**ACTIVITY**.
Set down each record below exactly as it stands. Pictures are not part of the copy.

**DATA SUPPLIED**.
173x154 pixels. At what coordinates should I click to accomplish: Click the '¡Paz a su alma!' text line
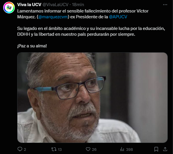pyautogui.click(x=32, y=46)
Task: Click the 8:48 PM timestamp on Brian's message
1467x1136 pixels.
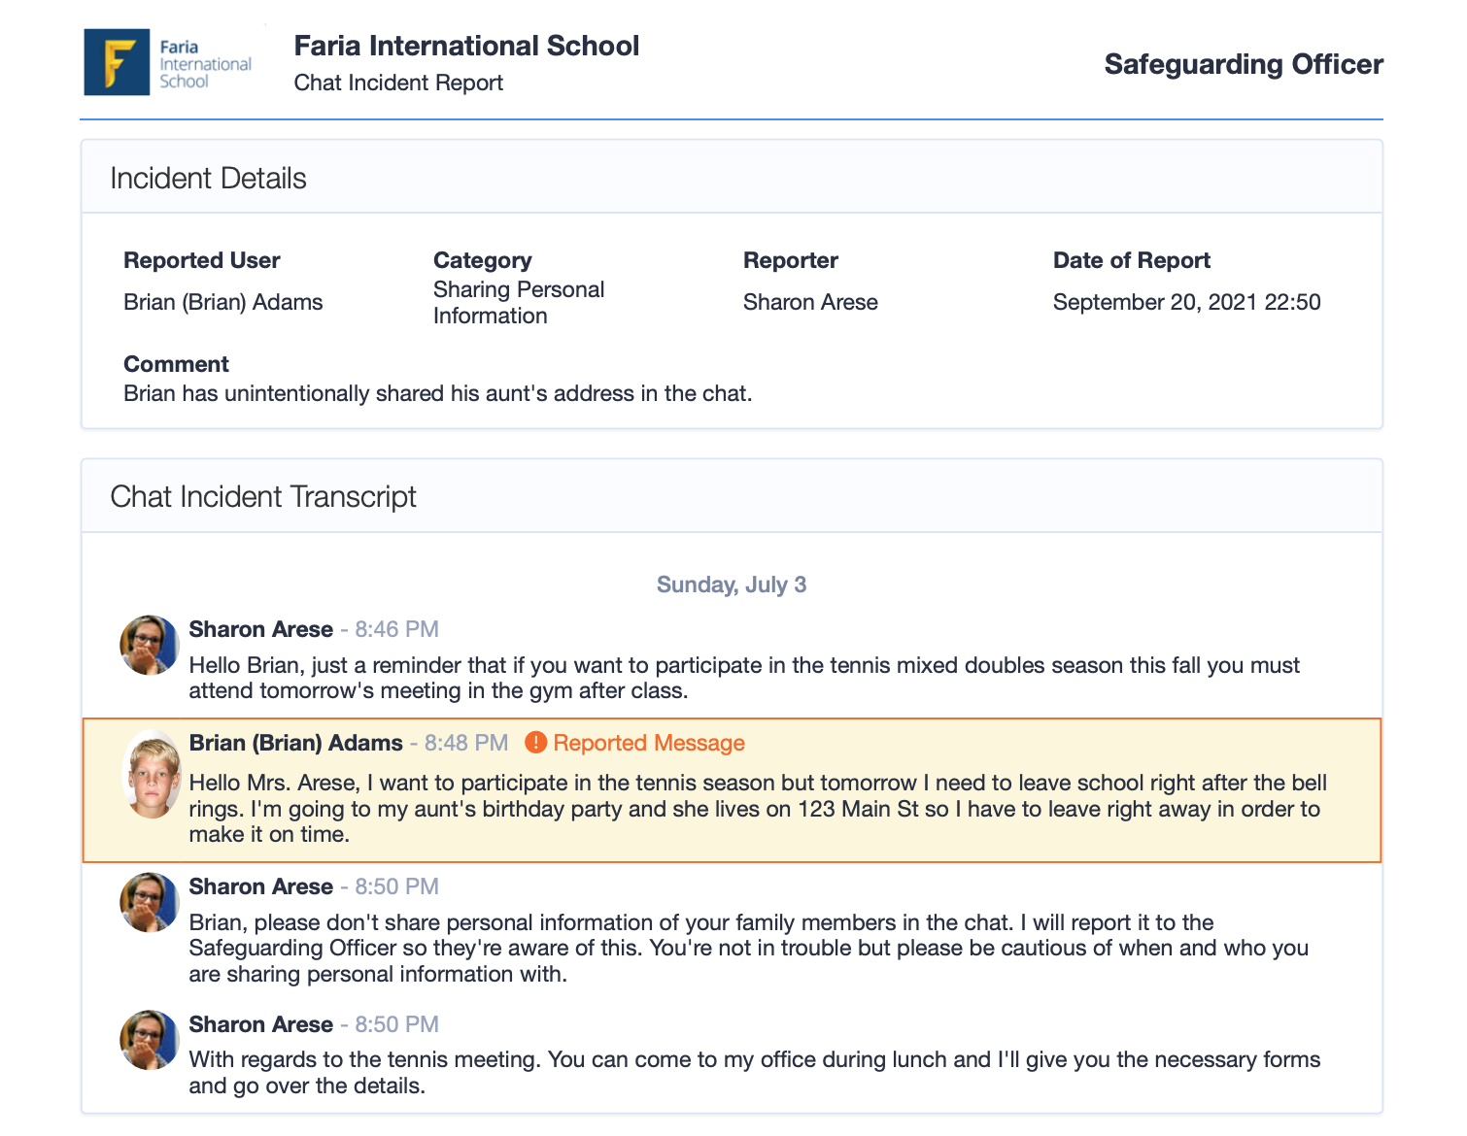Action: (x=465, y=743)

**YOUR SOLUTION**.
173x154 pixels. At what coordinates should I click to accomplish: Click the '¡Paz a su alma!' text line
pyautogui.click(x=32, y=46)
Task: Click the 8:48 PM timestamp on Brian's message
1467x1136 pixels.
Action: (x=465, y=743)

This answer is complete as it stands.